MIAMI – Why would candidates for Florida Senate seats do no campaigning, no fundraising, have no issue platforms, nor make any effort to get votes?
Local 10 News has found evidence to suggest three such candidates in three Florida Senate district races, two of them in Miami Dade County, were shill candidates whose presence in the races were meant to syphon votes from Democratic candidates.
Comparisons of the no-party candidates' public campaign records show similarities and connections that suggest they are all linked by funding from the same dark money donors, and part of an elaborate scheme to upset voting patterns.
In one of those races, District 37, a recount is underway because the spread between the Democratic and Republican candidates is only 31 votes. The third party candidate received more than 6300 votes.
That third party candidate is Alexis Rodriguez, who has the same last name as the Democratic incumbent senator Jose Javier Rodriguez. The Republican challenger is Ileana Garcia.
Alexis Rodriguez falsified his address on his campaign filing form last June. The couple who now live at the Palmetto Bay address say they have been repeatedly harassed since then by people looking for Rodriguez, who hadn’t lived there in five years.
Local 10 visited Rodriguez’s place of business Tuesday, where Rodriguez lied about his identity. Pretending to be a business partner, Rodriguez shed little light on his sudden candidacy in the District 37 race and lack of fundraising or campaigning.
Local 10 began investigating Rodriguez’s candidacy because of a hunch by Executive Producer Natalie Morera de Varona last month. She was collecting candidates' headshots for election broadcast graphics and was curious why a candidate was nowhere to be found, not returning phone calls.
A search of campaign documents filed by Rodriguez led to a money trail and campaign finance connections with other no-party third candidates in Florida Senate District 9 in Central Florida, and District 39 in Miami-Dade.
The District 39 candidate is 81-year-old Celso Alfonso, a retiree who named the woman he calls his wife as campaign treasurer. She owns a day spa, and the home where we found Alfonso Tuesday afternoon.
He, too, lied about his identity at first, and finally admitted to being the candidate.

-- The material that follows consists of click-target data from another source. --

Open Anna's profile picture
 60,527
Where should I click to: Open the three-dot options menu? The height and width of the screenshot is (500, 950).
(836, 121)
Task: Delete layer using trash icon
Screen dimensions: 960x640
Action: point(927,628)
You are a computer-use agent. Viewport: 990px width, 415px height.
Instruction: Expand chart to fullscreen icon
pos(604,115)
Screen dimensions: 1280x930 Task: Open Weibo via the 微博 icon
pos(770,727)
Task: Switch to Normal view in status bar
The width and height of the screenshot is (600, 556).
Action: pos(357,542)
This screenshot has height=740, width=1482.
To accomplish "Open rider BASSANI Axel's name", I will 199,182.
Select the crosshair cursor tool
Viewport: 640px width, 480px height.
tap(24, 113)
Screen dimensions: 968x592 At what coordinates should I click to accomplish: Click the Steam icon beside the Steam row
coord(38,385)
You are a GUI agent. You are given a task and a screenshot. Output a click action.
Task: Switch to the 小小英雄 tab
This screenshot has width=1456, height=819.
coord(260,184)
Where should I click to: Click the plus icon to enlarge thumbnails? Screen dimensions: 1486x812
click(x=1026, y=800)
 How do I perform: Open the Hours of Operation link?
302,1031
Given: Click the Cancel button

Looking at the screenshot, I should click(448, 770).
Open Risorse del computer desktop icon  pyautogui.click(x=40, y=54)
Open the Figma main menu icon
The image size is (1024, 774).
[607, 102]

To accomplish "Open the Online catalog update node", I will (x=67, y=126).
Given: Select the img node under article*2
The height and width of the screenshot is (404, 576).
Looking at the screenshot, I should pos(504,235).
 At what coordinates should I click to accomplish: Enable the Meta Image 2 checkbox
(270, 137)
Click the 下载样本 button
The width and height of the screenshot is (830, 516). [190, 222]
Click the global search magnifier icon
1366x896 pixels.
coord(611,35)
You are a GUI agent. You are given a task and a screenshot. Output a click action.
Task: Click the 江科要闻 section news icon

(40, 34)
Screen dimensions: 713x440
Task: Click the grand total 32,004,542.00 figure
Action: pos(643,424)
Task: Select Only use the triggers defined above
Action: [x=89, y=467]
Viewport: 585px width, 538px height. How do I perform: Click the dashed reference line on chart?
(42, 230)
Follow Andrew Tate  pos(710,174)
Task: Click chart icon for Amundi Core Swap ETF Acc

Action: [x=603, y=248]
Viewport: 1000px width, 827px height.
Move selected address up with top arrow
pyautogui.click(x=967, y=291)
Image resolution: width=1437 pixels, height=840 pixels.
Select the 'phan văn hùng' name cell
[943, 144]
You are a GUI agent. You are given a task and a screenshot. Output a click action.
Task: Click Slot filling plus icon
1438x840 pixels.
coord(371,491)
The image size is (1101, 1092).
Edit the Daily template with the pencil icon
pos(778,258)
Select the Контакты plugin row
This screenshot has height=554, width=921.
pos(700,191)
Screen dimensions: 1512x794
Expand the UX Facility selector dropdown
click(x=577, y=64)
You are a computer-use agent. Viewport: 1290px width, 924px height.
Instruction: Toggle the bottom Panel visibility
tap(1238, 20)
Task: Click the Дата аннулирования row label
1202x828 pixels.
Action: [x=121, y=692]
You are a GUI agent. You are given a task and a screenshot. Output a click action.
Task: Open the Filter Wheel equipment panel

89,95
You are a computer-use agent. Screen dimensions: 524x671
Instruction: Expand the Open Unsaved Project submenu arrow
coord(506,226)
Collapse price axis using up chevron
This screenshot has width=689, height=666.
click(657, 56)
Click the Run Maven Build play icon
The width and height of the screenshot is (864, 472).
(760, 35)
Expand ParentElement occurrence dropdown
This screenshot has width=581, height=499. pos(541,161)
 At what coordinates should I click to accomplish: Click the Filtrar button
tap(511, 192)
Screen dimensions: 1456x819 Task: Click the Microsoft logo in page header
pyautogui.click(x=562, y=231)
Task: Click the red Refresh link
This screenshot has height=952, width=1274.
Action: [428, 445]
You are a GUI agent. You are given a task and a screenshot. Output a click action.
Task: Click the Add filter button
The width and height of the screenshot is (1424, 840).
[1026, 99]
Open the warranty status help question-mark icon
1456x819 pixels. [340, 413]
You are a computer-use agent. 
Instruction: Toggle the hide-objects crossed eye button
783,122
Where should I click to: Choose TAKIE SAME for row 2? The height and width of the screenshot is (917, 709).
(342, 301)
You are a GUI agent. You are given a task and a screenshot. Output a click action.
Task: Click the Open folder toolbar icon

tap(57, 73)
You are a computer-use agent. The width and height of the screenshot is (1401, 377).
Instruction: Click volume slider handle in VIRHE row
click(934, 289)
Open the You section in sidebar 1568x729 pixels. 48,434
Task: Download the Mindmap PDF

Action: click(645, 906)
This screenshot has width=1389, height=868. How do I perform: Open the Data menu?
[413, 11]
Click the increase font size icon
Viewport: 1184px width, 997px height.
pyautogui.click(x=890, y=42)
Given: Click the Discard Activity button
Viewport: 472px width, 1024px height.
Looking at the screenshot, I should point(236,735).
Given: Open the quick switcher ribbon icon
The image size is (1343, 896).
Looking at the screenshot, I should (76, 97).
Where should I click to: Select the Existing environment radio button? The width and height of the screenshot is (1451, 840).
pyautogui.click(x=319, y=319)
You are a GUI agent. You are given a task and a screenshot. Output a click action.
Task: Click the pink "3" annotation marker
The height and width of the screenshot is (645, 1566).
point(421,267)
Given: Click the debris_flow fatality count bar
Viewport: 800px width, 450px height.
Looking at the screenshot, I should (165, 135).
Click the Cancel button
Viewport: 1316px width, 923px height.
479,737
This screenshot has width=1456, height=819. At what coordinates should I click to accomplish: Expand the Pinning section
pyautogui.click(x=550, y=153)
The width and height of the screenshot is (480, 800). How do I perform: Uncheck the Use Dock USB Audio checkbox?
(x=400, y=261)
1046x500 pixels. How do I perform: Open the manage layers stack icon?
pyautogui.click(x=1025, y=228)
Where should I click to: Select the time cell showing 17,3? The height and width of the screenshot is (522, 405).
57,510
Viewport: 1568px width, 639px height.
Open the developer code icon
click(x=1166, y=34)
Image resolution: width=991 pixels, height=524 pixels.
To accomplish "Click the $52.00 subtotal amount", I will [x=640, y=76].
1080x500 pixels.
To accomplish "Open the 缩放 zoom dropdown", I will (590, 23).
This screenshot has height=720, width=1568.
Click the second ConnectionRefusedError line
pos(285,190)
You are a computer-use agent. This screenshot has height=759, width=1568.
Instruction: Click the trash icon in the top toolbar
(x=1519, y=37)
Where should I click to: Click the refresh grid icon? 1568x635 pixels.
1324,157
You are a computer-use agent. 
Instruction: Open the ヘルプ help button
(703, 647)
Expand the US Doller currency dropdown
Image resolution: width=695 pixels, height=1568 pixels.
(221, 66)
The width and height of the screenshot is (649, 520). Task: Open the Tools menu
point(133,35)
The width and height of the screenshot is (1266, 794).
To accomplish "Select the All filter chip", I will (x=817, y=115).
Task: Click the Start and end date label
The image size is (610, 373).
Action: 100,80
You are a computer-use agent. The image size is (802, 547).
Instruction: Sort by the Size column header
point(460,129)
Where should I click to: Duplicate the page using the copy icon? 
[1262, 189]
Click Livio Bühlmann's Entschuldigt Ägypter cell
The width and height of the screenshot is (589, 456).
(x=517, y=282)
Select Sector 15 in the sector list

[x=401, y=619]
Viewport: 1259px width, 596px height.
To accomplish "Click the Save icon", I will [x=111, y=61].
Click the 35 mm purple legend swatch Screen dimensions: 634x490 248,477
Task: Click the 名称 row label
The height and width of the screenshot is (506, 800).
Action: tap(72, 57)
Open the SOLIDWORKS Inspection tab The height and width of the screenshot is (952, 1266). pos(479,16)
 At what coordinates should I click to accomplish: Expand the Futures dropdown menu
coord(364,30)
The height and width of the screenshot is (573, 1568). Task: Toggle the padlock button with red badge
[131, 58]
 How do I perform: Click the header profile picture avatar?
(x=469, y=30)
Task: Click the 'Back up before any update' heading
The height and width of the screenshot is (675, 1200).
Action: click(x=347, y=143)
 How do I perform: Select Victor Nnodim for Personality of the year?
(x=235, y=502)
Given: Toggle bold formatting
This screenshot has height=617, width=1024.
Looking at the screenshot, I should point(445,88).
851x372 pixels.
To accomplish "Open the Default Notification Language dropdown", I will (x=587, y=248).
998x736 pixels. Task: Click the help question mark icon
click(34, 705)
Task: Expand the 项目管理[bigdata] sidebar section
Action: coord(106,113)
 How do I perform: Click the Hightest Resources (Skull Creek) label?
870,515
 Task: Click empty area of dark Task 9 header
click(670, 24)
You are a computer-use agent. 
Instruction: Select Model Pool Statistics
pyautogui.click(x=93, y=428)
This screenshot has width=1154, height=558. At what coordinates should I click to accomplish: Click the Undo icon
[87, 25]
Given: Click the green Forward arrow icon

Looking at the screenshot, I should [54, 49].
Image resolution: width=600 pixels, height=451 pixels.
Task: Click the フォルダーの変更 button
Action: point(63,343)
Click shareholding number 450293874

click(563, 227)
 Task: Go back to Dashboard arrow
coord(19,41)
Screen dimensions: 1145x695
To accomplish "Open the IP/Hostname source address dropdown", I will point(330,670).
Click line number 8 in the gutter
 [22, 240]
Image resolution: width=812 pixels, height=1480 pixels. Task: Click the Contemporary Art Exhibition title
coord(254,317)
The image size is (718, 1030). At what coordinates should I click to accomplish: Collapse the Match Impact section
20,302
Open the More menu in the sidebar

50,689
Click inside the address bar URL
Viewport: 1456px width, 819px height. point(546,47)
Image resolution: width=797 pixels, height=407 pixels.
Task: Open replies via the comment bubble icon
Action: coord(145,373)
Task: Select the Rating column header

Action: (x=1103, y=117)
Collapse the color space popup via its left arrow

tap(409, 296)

Alfonso claimed he had a lifelong dream to be in public service. He said he filed on his own, that no one assisted him.
A comparison of candidates Alfonso and Rodriguez show unusual similarities.
Both filed as No Party Affiliated candidates, yet both had recently been registered Republicans.
Both qualified as candidate on the same day, June 12, 2020, by paying a qualifying fee.
Both listed Gmail addresses with identical patterns: first initial, last name and district number and 2020.
Both list one single contribution to their campaign; both contributions are $2000 self-loans, presumably to pay the filing fee.
Both candidates' support appears to come from the same Political Action Committee, “Our Florida” - that have no previous political contributions or expenditures listed. It is the PAC that paid for campaign fliers for the candidates, all done by the same Clermont, Florida mail house, Advance Impressions.
Celso Alfonso gave conflicting answers about campaign fliers, first claiming there were none, then claiming his own campaign paid for them, though that expenditure is not listed in his campaign finance report. An unlisted campaign expenditure could be a campaign finance violation.
That $370,000 PAC expenditure to the printing house on Oct. 5 is the sole expenditure of “Our Florida”. And the PAC’s only contributor is an entity called Proclivity, whose $370,000 contribution is listed two days earlier.
Proclivity lists an address that traces back to a mailbox in a UPS Store in Atlanta.
Florida law allows the group to keep people behind its money private.
Local 10 News could not locate any businesses registered in Florida or Georgia under the name Proclivity.
The end of the money trail leaves no information on who is ultimately funding at least three candidates for Florida Senate who did no campaigning and no fundraising, whose presence in the race might have recalculated the number of voters who cast votes for the Democrats in the race.
Alex Rodriguez received 3% of the D37 vote, more than 6300 votes. The race, currently in recount, has a margin of .02 between the Democrat incumbent and Republican challenger.
The race for D39 was decided by 12.3 percent, a large enough margin to make Celso Alfonso’s 1.5 percent of the vote moot.